ORTUS??? (WHILOM???) THE FIRST, SAINT OF DUTY

Wants me dead.


18


IT WAS ORTUS NIGENAD who took charge of the body, washing it and laying it out with the help of Magnus Quinn. Harrowhark was surprised that Ortus had the trick of it, let alone the will to do so. In the room off the kitchen, in the chilly little morgue that doubled as a pantry, their breath hung in diamond clouds midair. She found herself watching their process: dressing the eyeballs in spirits, supporting the jaw with a bandage tied neatly behind the dark head, doing up the shining copper buttons of the no-longer-white Cohort jacket. Harrow had questioned this, but Abigail said that once they had extracted the projectiles from the wounds, Captain Deuteros might be decently arranged. Harrow was astonished that decent arrangement could still be constructed: the body had been in poor condition.

There were eight bullets in all. On flimsy, Harrow had calculated the trajectories and forces needed to compromise the axial skeleton in such a way. Lady Pent had assisted. Her thick brown hair was pinned up high on her crown and supported her first pair of glasses, swapped out for another, apparently totally different pair of glasses while she leaved through an ancient gloss-pulp book, with gloves on to protect the fragile pages from her sweat. Harrow had sworn to avoid Pent at all costs, but the corpse in front of them had rendered that impossible.

Harrowhark said: “The first projectile caused enormous trauma to the heart, and would have been fatal. The second hit the clavicle. The third passed through the abdomen and lodged in the spine—and so on. The important note here is the first bullet. It accurately destroyed both atria.”

Abigail turned another page and said, openly baffled: “So why keep shooting?”

“Panic,” suggested her husband, straightening up from the corpse.

Ortus was still busy dabbing blood away from a popping bruise on the body’s temple, but said, “Anger, perhaps. I have often heard that anger may carry one beyond the initial act of murder.”

Abigail said, “Ah. Here’s the puppy. Reverend Daughter, look at this.”

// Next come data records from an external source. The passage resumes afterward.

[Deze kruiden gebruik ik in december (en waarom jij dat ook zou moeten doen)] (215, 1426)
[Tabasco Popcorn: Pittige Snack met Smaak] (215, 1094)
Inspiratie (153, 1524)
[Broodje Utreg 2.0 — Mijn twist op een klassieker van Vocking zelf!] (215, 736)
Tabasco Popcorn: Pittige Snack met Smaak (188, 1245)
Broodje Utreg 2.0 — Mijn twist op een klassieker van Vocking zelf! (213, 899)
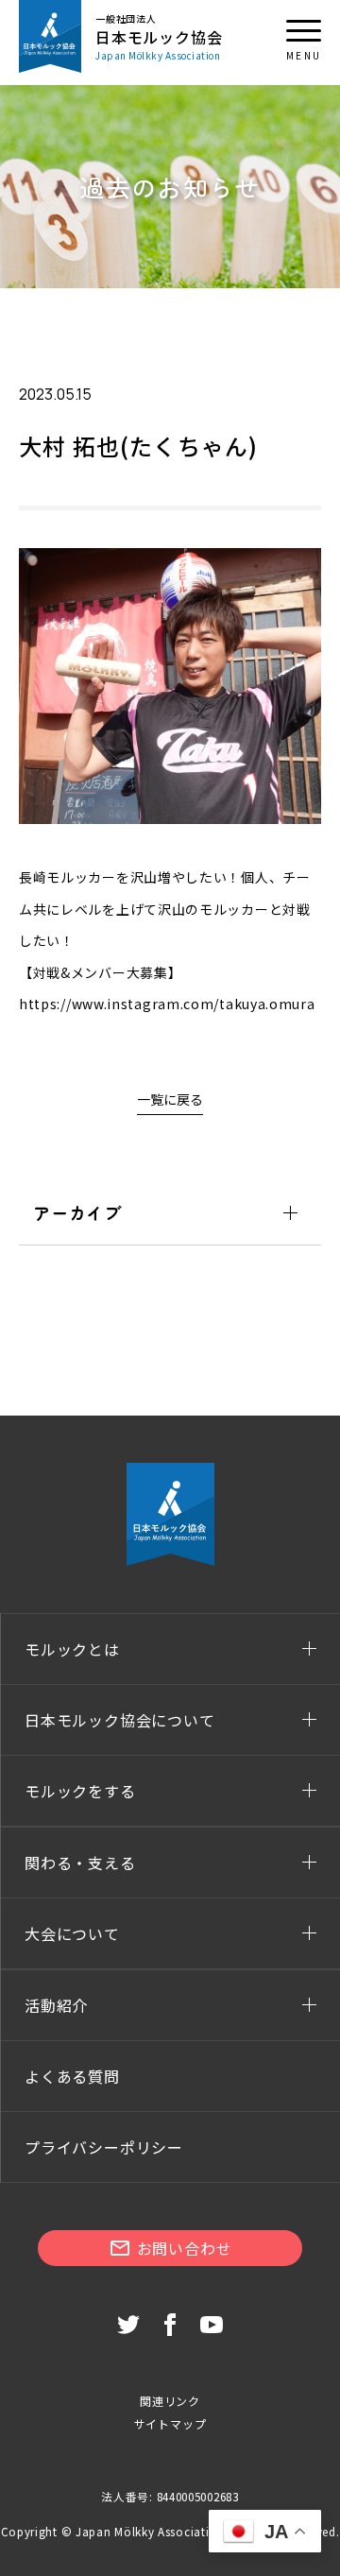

Harrowhark stood and crowded in at the Fifth adept’s shoulder. She was being urged to look at a diagram of a bullet. Harrow reached over to take one of the less-crumpled projectiles between thumb and forefinger, to hold it close to the picture and compare, and she beheld the drawing opposite: a long stock, an immense barrel, a jumble of triggers and mechanics and protrusions that she did not understand. Carbine rifle, read the key. For a moment she pitied Judith Deuteros’s last seconds. To be killed with this ancient piece of grave goods! It would have been like being set upon by a ghost out of time.

A brief skim of the blueprint showed her the problem immediately. “This weapon can only fire six projectiles before needing to be replenished,” she said. (“Reloaded,” added Abigail helpfully.) “The assailant fired eight.”

“And must’ve known that poor Judith had no hope after the first hit. So reloading is odd, to say the least. Did anyone get anything pertinent out of the lieutenant?”